LAMONGAN – Proses renovasi Rumah Tidak Layak Huni (RTLH) yang ditempati Ibu Kemi di Desa Tlemang, Kecamatan Ngimbang, Kabupaten Lamongan, menunjukkan perkembangan yang memuaskan. Saat ini, tim Satgas TMMD ke-129 Kodim 0812/Lamongan sedang berada pada tahap pengacian dinding, di mana mereka menerapkan keahlian serta ketelitian yang tinggi untuk memperbaiki setiap detail bangunan.
Dengan teknik penggunaan roskam dan cetok yang terampil, para prajurit dengan cekatan meratakan adonan semen di seluruh dinding. Proses ini merupakan langkah krusial yang harus dilakukan sebelum pengecatan, karena hal ini berpengaruh terhadap kekuatan, kerapian, dan daya tahan bangunan di kemudian hari.

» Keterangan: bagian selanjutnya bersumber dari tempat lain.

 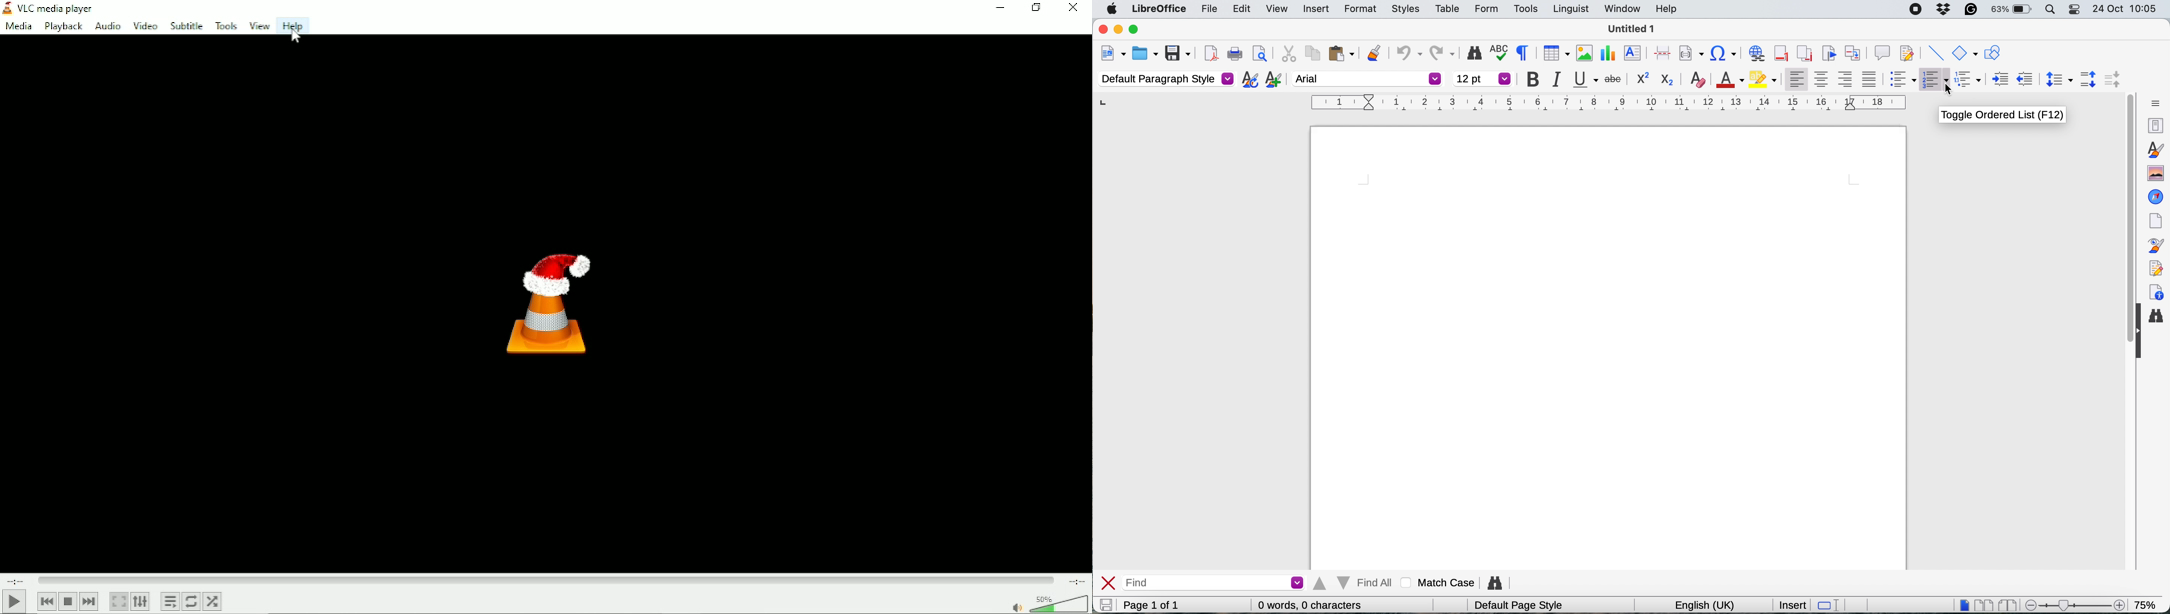 I want to click on insert cross reference, so click(x=1854, y=51).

Pengacian dinding bukan hanya soal meratakan permukaan semen, melainkan juga memerlukan komposisi adonan yang tepat, pengelolaan kelembapan, dan teknik kerja yang mumpuni supaya dinding bisa mengering dengan permukaan yang halus tanpa retakan. Setiap langkah dalam proses ini dijalankan dengan cermat oleh tim Satgas TMMD guna menawarkan tempat tinggal yang layak dan aman untuk warga setempat.

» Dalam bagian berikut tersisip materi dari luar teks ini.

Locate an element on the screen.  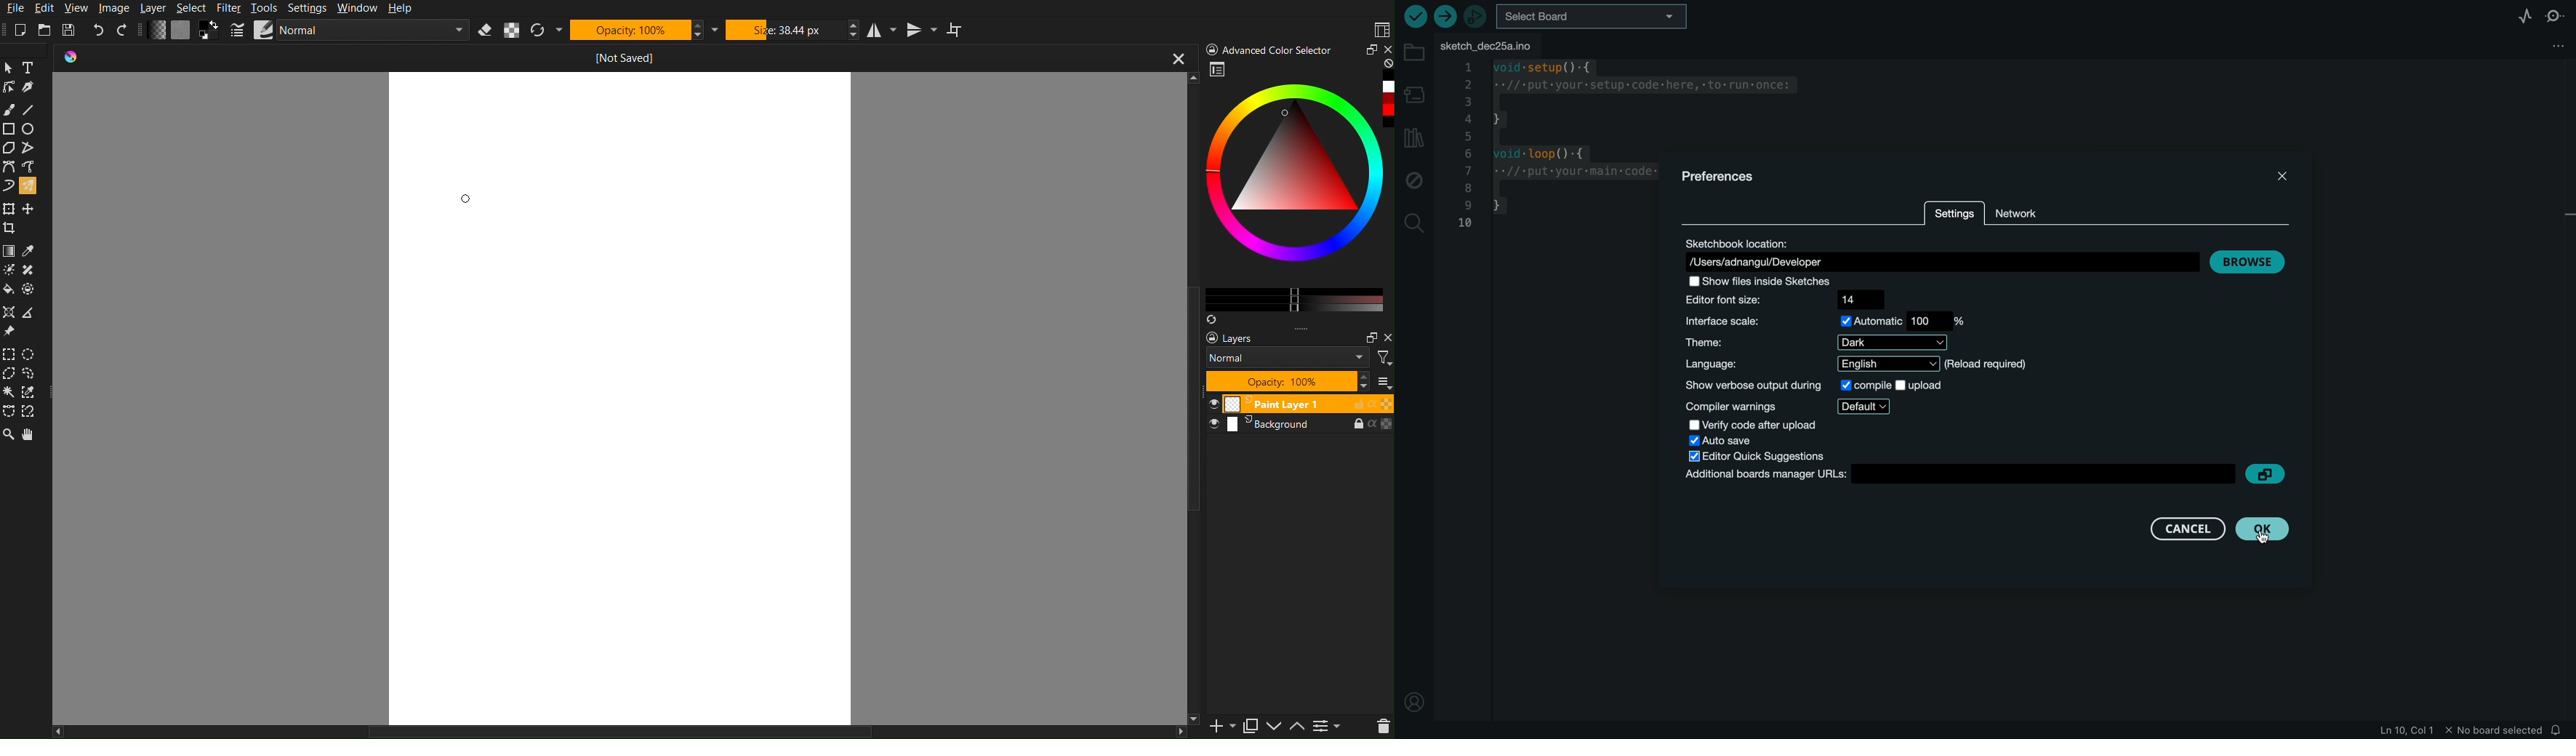
cursor is located at coordinates (2267, 532).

Salah satu anggota dari Satgas TMMD ke-129 Kodim 0812/Lamongan mengungkapkan bahwa mereka memastikan setiap proses pembangunan mengikuti standar kualitas tertinggi. Hal ini penting mengingat rumah yang sedang diperbaiki akan menjadi hunian keluarga untuk waktu yang lama. “Kami berkomitmen untuk tidak hanya membangun sambil lalu. Rumah ini merupakan tempat kenyamanan bagi warga, jadi kami perhatikan setiap detailnya,” katanya. Dengan hampir selesainya tahap pengacian, renovasi RTLH Ibu Kemi kini memasuki babak akhir, membawa harapan baru bagi keluarga untuk tinggal di rumah yang lebih baik.